Uit te voeren opdrachten
[1] Geef voor elk van de volgende uitspraken aan of deze overeenkomt met de passage over attributie. Antwoord telkens met ja of nee en citeer letterlijk de woorden uit de passage die de doorslag geven. (a) Wanamaker begon in 1890 te adverteren voor zijn warenhuis. (b) Volgens de passage bestaat er een marketing-attributiemodel dat 100 procent compleet is. (c) Het warenhuis van Wanamaker werd later onderdeel van Macy’s.
[2] Wat is er volgens de passage over attributie nodig om marketinginvesteringen niet als kosten maar als investering te zien?
[3] Som alle omstandigheden op die het volgens de passage over attributie extra lastig maken om attributie goed in te richten en uit te voeren.

Geselecteerde passage
▶

Attributie voor B2B-marketing: zo kies je het juiste model
Attributie is geen sexy onderwerp voor marketeers. Toch zullen zij het met me eens zijn: het is belangrijk voor de meetbaarheid en transparantie van marketing. Attributie goed inrichten en uitvoeren, is lastig. Zeker als er verschillende contactmoment door verschillende mensen zijn vanuit één organisatie. En dat in combinatie met lange lead cycli en de betrokkenheid van diverse beslissers binnen één account.
Attributie door de jaren heen
John Wanamaker, een van de grondleggers van moderne marketing en reclame, zei in het begin van de vorige eeuw de legendarische woorden:
Half the money I spend on advertising is wasted. The trouble is, I don’t know which half.
Waarom? Als een van de eersten begon hij 1890 met adverteren voor zijn warenhuis in diverse kranten en bladen. Dit warenhuis werd later onderdeel van Macy’s. Het effect van de advertenties was merkbaar: meer verkopen en omzet. Maar het was onduidelijk welke advertenties en welk kanalen verantwoordelijk waren voor het succes.
Attributie probeert precies dit probleem op te lossen door resultaat uit te smeren over diverse kanalen. Attributie is het toekennen van credits of erkenning aan het kanaal dat de bezoeker naar de website/landingspagina brengt. Op die plek voert de bezoeker acties uit die gewenst en waardevol zijn voor de organisatie.
Digital marketing en de behoefte aan attributie
Sinds marketing en reclame voor een groot deel online gebeuren, zijn marketeers steeds beter in het volgen van klik(gedrag). Veel organisaties vinden het toch nog lastig om de verbanden te zien tussen een websitebezoek van een potentiële klant, een (vervolg)actie en het daadwerkelijk klant worden.
Er ontbreekt dan duidelijkheid over de opbrengsten. Als gevolg hiervan zien bedrijven marketing vaak als kostenpost. Om marketinginvesteringen niet als kosten te zien maar als investering, is transparantie nodig. Wat levert marketing de organisatie precies op?
Attributie maakt deze transparantie inzichtelijk. Maar niet één marketing-attributiemodel is 100 procent compleet. Het is namelijk onmogelijk om elke interactie van prospect naar klant te meten en analyseren.

◀

Geëxtraheerde gegevens
▶

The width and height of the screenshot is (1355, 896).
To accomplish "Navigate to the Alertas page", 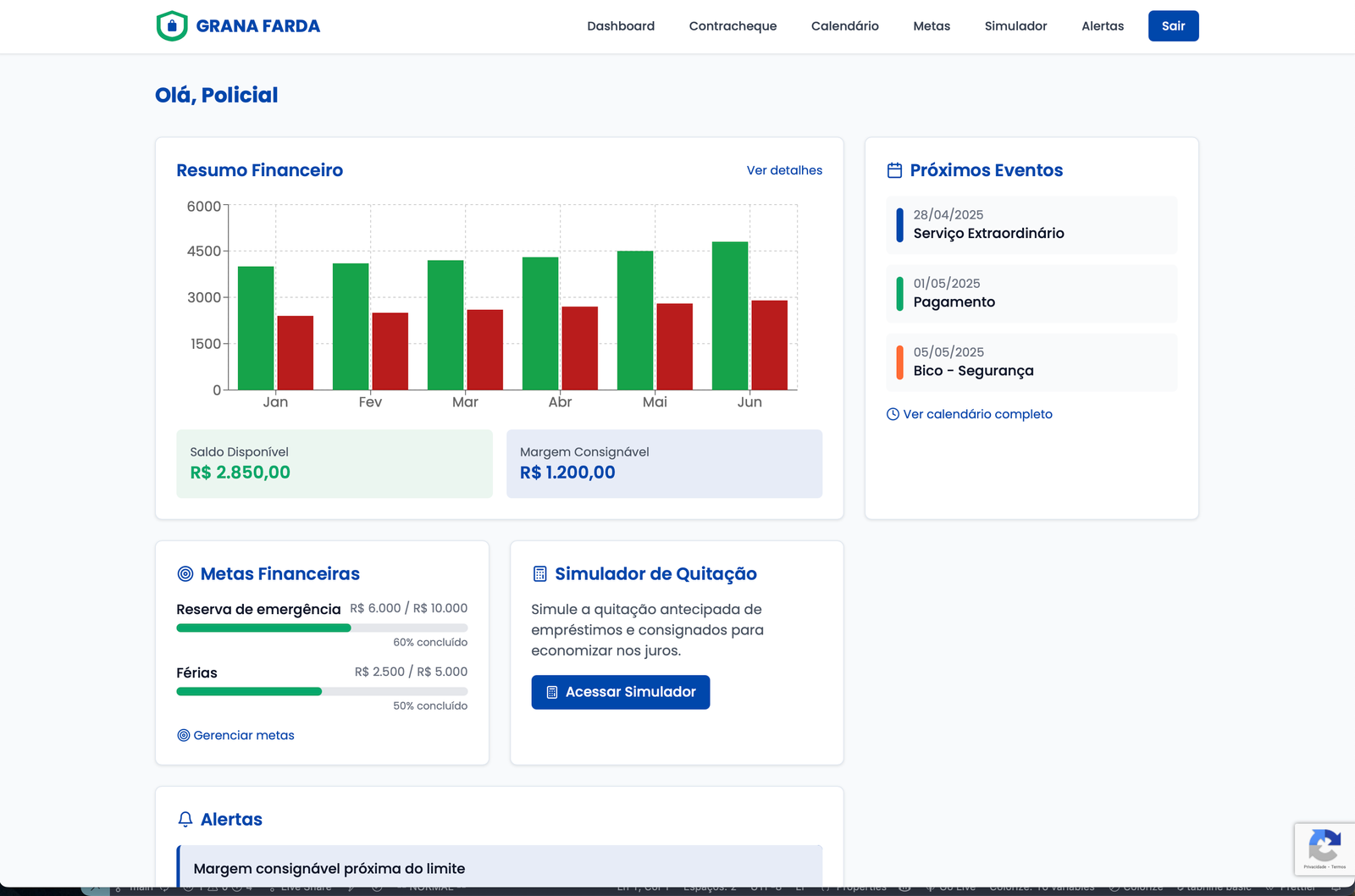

◀
▶

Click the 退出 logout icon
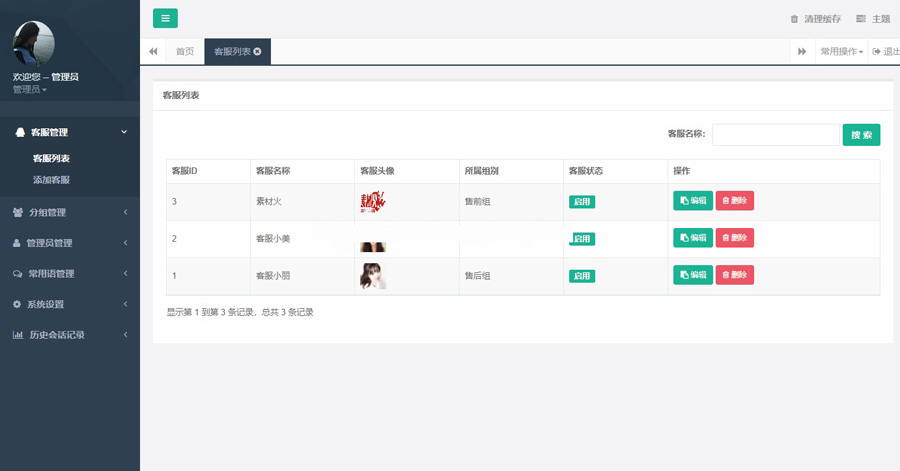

◀
▶

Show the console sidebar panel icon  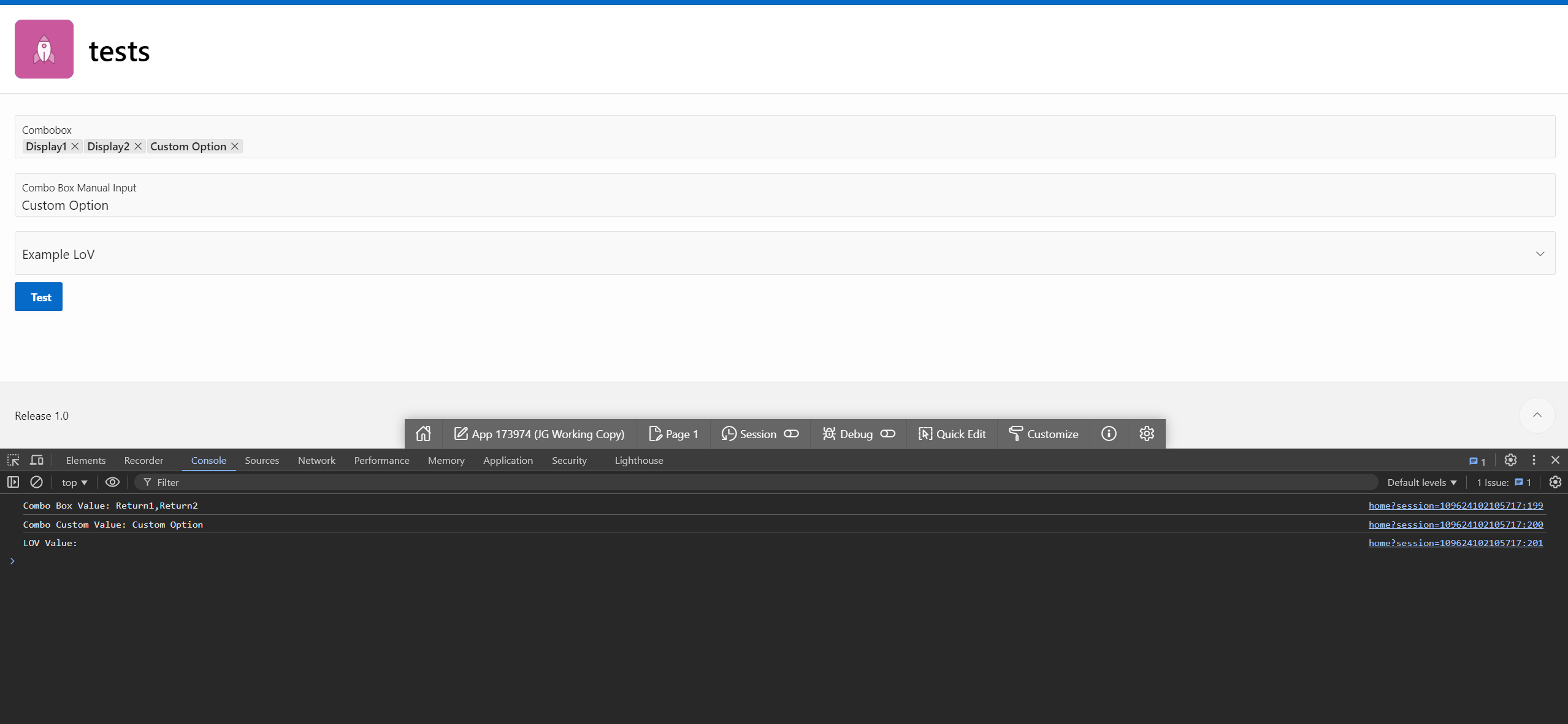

◀

Antwoorden
[1]
(a) Ja: "begon hij 1890 met adverteren voor zijn warenhuis"
(b) Nee: "Maar niet één marketing-attributiemodel is 100 procent compleet."
(c) Ja: "Dit warenhuis werd later onderdeel van Macy’s."

[2] Transparantie.

[3]
- Verschillende contactmomenten door verschillende mensen vanuit één organisatie
- Lange lead cycli
- De betrokkenheid van diverse beslissers binnen één account